For those that don’t know, that was the illegal and unconstitutional FBI spying on church groups opposed to Reagan administration policies in Central America.  Spying done on Judge Webster’s watch, as it were.  No, the judge doesn’t instill me with confidence.

In mouthing platitudes on the high ideals and national importance of CIA functions, Mr. Bruemmer has, I think, bitten off more than he can chew.  Let me now tell you one of my experiences working with the CIA.

The story has to do with a confused blur of names, places and times.  Hill 52, Charlie Ridge, the Arizona Territory, the Quesons, Liberty Bridge, Son Giang, Sitting shotgun outside whorehouses.  Swan diving with a 3-ton generator into a rice paddy.  Both catapulted out of a rolling duce-and-a-half.  Tracers, screams and explosions in the night.  Crashing in a chopper.  Having a chopper crash on me.  Medivacs, fire fights and Rod McKuen poetry to try to cheer ourselves up.  All a kaleidoscopic slice of time.  But one thing remains crystal clear – the assassins.

Vietnamese nationals, CIA recruited, trained, supplied and directed assassins.  Hidden and protected by me and my outfit by day.  Let out quietly at night.  Informed by CIA agents as to which unarmed village was to be massacred or which headman to be murdered.  I will never forget those hard-faced, black-pajama-clad Vietnamese who killed only unarmed, fellow Vietnamese.

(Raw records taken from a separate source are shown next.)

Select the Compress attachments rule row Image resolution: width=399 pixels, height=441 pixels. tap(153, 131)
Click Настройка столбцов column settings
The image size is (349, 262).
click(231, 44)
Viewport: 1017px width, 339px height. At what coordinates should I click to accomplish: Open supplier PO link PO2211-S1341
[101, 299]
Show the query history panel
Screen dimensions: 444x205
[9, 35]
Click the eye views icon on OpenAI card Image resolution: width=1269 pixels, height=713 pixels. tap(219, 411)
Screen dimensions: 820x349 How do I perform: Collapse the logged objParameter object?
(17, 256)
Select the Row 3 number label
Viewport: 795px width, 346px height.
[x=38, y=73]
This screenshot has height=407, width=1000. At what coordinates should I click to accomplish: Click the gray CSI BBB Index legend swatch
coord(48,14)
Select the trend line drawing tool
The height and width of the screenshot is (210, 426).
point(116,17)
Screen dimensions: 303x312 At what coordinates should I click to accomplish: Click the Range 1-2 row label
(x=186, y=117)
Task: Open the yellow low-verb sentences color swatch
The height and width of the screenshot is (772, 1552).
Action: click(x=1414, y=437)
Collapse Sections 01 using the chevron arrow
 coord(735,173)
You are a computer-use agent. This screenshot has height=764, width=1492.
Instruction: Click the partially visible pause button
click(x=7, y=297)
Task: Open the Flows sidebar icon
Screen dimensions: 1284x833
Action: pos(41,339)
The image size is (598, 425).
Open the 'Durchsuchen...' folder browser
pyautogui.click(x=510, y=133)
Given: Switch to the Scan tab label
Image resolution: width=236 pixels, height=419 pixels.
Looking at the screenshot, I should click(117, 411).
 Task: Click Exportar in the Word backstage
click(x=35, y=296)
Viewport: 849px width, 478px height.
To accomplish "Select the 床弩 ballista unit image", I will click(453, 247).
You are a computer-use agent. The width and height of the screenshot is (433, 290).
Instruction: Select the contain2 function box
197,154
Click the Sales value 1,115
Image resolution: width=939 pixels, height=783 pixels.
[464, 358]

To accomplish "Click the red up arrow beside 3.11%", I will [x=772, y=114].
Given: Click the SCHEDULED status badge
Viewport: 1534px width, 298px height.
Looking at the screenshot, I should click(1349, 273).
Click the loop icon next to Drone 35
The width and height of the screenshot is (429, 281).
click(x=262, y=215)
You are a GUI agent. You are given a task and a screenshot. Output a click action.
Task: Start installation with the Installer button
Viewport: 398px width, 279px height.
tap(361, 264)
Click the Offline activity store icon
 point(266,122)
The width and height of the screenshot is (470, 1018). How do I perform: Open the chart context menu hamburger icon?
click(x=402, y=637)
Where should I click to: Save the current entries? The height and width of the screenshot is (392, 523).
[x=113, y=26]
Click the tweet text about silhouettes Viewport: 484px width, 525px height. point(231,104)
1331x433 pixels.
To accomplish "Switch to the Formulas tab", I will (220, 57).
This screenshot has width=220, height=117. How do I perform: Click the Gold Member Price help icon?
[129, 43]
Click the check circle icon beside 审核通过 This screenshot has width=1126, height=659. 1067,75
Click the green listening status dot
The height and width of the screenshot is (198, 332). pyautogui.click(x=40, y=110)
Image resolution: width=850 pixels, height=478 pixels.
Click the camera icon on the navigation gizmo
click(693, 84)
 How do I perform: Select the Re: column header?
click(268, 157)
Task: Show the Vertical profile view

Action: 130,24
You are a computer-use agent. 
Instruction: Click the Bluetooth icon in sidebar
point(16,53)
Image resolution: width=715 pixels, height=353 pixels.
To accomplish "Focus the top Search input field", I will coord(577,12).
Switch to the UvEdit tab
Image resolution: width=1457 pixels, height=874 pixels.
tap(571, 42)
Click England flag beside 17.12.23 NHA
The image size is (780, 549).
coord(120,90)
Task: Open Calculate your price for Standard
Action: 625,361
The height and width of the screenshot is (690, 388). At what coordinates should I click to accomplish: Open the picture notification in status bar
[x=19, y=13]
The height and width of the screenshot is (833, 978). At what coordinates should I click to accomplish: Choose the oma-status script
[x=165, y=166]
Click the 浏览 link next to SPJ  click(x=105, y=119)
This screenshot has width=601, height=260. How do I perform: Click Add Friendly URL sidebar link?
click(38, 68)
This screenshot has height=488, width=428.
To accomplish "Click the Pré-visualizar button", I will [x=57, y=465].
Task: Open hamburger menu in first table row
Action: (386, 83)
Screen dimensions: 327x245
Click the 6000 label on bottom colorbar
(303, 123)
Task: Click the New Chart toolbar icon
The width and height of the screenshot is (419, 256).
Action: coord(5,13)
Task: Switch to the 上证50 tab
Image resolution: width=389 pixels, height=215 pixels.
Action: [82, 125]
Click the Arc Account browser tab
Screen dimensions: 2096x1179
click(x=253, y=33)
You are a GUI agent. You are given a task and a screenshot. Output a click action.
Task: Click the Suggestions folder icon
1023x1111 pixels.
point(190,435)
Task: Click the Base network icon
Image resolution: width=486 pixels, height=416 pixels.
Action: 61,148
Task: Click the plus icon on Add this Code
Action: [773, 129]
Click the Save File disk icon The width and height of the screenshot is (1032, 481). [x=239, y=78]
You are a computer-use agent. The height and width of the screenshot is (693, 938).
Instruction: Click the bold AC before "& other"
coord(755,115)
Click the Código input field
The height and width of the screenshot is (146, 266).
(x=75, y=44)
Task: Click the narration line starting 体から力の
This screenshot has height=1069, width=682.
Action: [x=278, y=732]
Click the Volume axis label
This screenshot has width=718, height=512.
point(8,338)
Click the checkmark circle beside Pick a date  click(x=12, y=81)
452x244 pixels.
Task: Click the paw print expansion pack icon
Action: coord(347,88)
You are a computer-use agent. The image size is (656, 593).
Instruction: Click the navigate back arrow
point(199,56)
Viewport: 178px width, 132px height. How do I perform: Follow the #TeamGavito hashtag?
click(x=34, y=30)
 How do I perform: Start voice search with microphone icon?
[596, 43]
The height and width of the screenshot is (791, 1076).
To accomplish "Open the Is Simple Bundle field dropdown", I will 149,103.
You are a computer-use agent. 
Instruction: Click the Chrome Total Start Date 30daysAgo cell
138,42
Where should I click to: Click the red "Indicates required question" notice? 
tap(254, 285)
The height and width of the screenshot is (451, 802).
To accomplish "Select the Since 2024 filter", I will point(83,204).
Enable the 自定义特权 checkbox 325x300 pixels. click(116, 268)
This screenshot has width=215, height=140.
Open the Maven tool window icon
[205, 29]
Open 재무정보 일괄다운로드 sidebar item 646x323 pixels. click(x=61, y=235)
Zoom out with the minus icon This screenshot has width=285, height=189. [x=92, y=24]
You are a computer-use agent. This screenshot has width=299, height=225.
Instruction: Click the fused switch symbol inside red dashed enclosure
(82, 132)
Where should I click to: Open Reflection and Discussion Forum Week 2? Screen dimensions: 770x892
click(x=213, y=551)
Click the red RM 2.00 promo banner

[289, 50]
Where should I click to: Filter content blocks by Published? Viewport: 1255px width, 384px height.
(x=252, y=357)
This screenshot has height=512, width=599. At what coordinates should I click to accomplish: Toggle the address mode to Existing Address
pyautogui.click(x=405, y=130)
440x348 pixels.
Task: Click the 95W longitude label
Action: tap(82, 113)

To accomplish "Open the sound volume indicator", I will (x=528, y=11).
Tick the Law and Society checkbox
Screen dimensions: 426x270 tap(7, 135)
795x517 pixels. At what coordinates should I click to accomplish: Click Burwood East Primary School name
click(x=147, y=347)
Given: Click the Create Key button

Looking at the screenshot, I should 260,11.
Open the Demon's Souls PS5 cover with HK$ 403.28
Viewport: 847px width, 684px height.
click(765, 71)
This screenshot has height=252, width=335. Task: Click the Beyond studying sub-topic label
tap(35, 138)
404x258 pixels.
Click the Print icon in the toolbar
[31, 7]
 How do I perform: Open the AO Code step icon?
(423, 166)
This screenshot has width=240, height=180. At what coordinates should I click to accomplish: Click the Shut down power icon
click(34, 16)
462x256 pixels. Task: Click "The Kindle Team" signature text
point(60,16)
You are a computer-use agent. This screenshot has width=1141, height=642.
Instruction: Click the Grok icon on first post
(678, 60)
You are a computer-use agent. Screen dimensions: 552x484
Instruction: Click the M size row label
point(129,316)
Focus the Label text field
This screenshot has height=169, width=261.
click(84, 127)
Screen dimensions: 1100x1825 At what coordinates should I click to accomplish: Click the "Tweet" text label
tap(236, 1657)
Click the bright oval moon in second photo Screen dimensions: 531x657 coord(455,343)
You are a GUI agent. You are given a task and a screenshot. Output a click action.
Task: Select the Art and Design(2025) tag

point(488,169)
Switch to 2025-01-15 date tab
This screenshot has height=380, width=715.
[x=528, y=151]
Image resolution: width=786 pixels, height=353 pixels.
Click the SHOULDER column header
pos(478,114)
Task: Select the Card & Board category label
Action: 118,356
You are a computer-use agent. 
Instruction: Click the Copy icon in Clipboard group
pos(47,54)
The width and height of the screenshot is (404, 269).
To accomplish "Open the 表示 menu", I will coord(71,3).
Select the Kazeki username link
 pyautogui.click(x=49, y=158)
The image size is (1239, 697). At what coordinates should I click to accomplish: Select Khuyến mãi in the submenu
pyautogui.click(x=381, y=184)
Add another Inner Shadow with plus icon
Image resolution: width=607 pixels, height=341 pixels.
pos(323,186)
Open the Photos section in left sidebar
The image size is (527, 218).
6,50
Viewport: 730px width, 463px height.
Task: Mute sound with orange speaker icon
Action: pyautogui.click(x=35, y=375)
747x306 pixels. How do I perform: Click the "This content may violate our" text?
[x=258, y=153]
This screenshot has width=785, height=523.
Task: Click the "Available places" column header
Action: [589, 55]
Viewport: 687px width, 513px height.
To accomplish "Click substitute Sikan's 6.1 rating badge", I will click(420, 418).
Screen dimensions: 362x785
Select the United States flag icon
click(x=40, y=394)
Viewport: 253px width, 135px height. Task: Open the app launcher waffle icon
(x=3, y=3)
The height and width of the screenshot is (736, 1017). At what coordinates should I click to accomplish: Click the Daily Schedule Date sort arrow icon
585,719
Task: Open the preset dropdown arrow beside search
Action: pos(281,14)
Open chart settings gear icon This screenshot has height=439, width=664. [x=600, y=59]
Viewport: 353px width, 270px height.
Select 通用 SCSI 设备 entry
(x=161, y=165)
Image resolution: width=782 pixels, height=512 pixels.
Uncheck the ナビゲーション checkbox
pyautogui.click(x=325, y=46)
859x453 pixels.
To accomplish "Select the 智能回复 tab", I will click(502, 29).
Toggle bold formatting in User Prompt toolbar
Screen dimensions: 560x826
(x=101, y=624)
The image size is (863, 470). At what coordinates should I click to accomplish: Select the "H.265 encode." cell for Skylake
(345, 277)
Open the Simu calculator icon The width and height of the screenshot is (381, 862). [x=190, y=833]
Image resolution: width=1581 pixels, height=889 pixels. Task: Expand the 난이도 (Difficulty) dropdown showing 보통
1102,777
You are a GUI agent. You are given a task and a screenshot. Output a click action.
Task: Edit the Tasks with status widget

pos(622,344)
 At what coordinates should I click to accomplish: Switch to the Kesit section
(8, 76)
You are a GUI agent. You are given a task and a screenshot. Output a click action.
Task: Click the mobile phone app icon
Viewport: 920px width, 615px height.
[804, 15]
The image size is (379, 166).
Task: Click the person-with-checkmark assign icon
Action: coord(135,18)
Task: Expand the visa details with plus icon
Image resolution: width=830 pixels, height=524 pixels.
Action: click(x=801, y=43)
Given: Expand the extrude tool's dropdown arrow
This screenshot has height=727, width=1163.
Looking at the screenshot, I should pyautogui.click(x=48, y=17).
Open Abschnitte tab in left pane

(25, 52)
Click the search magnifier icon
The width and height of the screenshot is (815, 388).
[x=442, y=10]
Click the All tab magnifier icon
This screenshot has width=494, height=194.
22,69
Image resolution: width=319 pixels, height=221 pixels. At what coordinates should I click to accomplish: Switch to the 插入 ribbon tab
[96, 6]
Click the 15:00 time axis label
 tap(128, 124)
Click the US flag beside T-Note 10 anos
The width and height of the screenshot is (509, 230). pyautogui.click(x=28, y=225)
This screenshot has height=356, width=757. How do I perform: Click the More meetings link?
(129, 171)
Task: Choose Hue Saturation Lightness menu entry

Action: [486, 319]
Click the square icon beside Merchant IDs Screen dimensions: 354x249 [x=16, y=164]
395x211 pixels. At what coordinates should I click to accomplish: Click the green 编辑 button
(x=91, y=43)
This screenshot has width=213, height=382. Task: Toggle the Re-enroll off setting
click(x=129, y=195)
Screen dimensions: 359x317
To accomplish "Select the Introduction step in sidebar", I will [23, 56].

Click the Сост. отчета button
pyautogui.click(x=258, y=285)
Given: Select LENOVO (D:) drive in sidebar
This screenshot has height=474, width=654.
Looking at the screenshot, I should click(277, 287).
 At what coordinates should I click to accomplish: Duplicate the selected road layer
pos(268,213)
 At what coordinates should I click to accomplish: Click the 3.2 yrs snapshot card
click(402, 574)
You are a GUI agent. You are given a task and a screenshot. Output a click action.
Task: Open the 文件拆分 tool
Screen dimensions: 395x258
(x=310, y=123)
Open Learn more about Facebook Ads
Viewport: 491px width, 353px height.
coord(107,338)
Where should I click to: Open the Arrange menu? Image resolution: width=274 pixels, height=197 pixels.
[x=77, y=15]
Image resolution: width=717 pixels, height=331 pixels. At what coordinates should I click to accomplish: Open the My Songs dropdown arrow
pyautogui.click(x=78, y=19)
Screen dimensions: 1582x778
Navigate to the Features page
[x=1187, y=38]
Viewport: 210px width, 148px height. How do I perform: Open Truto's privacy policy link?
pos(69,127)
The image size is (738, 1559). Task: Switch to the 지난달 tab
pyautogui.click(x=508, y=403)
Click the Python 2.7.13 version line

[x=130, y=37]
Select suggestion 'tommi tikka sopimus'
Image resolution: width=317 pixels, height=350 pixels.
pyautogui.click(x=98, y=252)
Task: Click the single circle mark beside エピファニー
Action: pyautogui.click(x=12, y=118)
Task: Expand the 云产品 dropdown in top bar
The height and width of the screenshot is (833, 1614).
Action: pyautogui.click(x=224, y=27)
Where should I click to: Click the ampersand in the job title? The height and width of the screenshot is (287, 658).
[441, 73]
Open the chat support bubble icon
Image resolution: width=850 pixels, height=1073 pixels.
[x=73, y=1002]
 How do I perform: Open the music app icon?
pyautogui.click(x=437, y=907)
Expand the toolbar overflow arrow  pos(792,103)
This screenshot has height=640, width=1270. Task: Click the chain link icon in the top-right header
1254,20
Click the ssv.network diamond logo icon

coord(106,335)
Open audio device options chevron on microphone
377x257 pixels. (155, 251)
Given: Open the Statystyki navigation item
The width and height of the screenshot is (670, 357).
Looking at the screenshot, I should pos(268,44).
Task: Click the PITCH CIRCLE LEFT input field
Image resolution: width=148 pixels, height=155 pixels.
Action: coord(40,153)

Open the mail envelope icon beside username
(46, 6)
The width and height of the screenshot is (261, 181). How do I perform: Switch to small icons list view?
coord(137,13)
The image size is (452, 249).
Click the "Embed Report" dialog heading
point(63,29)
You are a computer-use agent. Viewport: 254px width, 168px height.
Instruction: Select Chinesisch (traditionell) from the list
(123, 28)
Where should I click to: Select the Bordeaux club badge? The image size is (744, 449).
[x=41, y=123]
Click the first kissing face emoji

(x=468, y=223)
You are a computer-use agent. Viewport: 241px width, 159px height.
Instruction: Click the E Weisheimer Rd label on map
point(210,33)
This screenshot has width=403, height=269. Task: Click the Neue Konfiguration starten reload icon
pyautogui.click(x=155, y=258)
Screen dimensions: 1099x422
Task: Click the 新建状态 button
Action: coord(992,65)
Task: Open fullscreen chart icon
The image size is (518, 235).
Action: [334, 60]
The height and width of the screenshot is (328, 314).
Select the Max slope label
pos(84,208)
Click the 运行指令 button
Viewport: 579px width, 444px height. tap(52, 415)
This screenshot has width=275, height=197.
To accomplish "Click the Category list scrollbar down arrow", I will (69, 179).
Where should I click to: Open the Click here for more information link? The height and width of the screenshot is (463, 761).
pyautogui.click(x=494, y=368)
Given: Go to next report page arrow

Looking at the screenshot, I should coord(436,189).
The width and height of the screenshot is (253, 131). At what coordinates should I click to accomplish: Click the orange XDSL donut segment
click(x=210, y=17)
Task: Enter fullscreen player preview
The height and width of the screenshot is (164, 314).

Many of you may remember this: The heinous Phoenix program.  A supposed pacification and resettlement program carried out at the direction of the CIA in Vietnam.  Official U.S. records now admit up to 40,000 assassinations.  Reliable estimates place the true number at closer to 100,000 innocent Vietnamese civilians killed, fingered by the CIA as being dangerous for crimes as serious as doubting the government’s voracity, calling for reform of abuses or simply wanting to be left alone.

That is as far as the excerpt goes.